Personal information
- Date of birth: 4 January 1941 (age 85)
- Place of birth: Rotterdam, Netherlands
- Position: Defender

Senior career*
- Years: Team / Apps / (Gls)
- 1958–1962: Excelsior Rotterdam
- 1962–1968: Feyenoord
- 1968–1972: Excelsior Rotterdam

Managerial career
- 1975–1980: Excelsior Rotterdam
- 1980–1983: PSV Eindhoven
- 1983–1984: Feyenoord
- 1984–1986: Aris
- 1986–1987: PAOK
- 1987–1988: Olympiacos
- 1988–1989: Netherlands
- 1991–1994: Iraklis
- 1994–1995: Olympiacos
- 1998–1999: Nigeria
- 2001–2002: Grazer AK

= Thijs Libregts =

Dutch footballer and coach

Thijs Libregts (/nl/; born 4 January 1941) is a Dutch football coach and former player, who played professionally as a defender in the 1950s. His daughter Patricia was one of the Netherlands' leading water polo players in the 1980s and 1990s.

==Club career==
Born in Rotterdam, Libregts began his playing career at Excelsior Rotterdam, where he played from 1958 to 1962. From Excelsior he moved to Rotterdam's larger team Feyenoord, where he remained until 1968. After six years at Feyenoord, Libregts returned to Excelsior where he played until 1972 when he announced his retirement.

==Managerial career==
Libregts began his coaching career at Excelsior, first working with the youth teams before becoming assistant to head coach Ben Peeters. When Peeters left in 1973, Excelsior appointed Bob Janse as head coach with Libregts as his assistant, but the arrangement proved unsuccessful and the club were relegated. Libregts then took sole charge, and after reaching the promotion play-offs in his first full season, led Excelsior to the Eerste Divisie title in 1978–79, winning promotion to the Eredivisie. He remained at Excelsior until 1980, when he accepted an approach from PSV. Over three seasons at PSV he finished fifth, second and third in the Eredivisie, but won no trophies.
·····
Repeat word for word the stretch of the Thijs Libregts article from "Thijs Libregts (/nl/;" through "announced his retirement.".

» DATASET EXCERPT:
·····
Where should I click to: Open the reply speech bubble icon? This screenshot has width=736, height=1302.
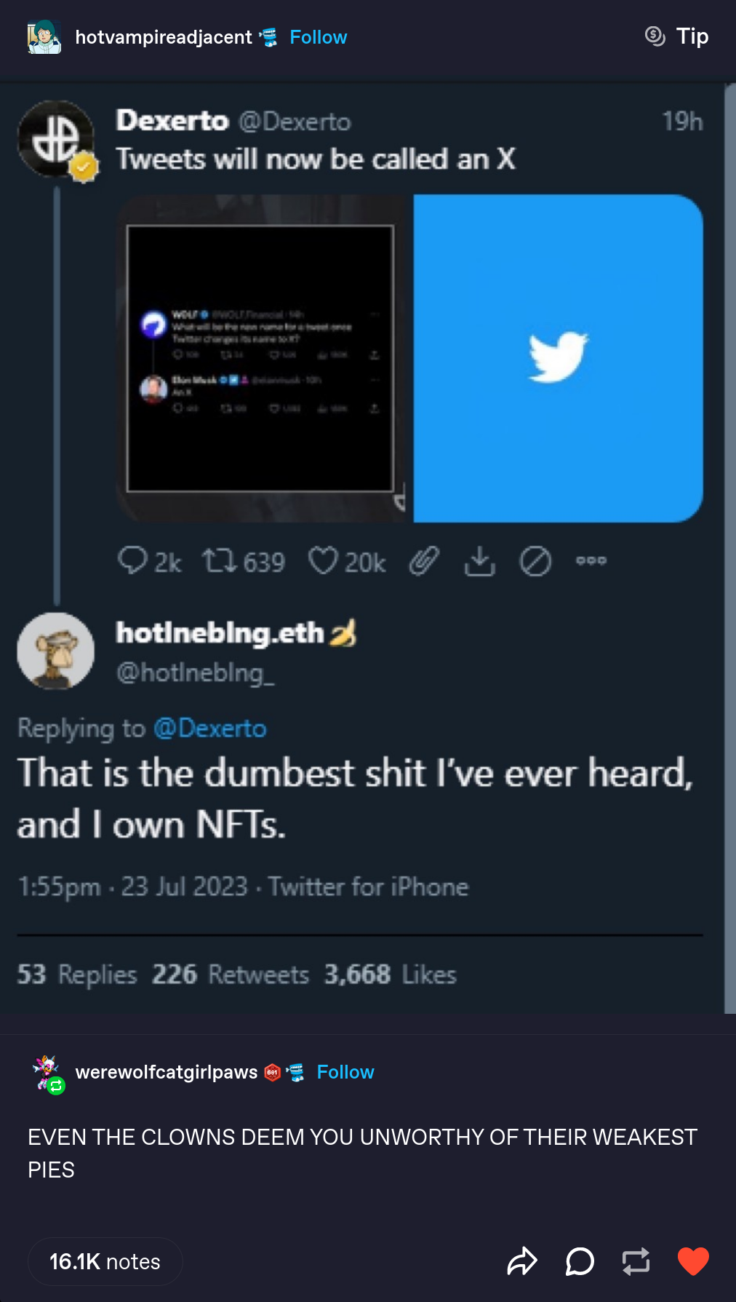tap(580, 1261)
·····
» EXERCISE OUTPUT:
Thijs Libregts (/nl/; born 4 January 1941) is a Dutch football coach and former player, who played professionally as a defender in the 1950s. His daughter Patricia was one of the Netherlands' leading water polo players in the 1980s and 1990s.

==Club career==
Born in Rotterdam, Libregts began his playing career at Excelsior Rotterdam, where he played from 1958 to 1962. From Excelsior he moved to Rotterdam's larger team Feyenoord, where he remained until 1968. After six years at Feyenoord, Libregts returned to Excelsior where he played until 1972 when he announced his retirement.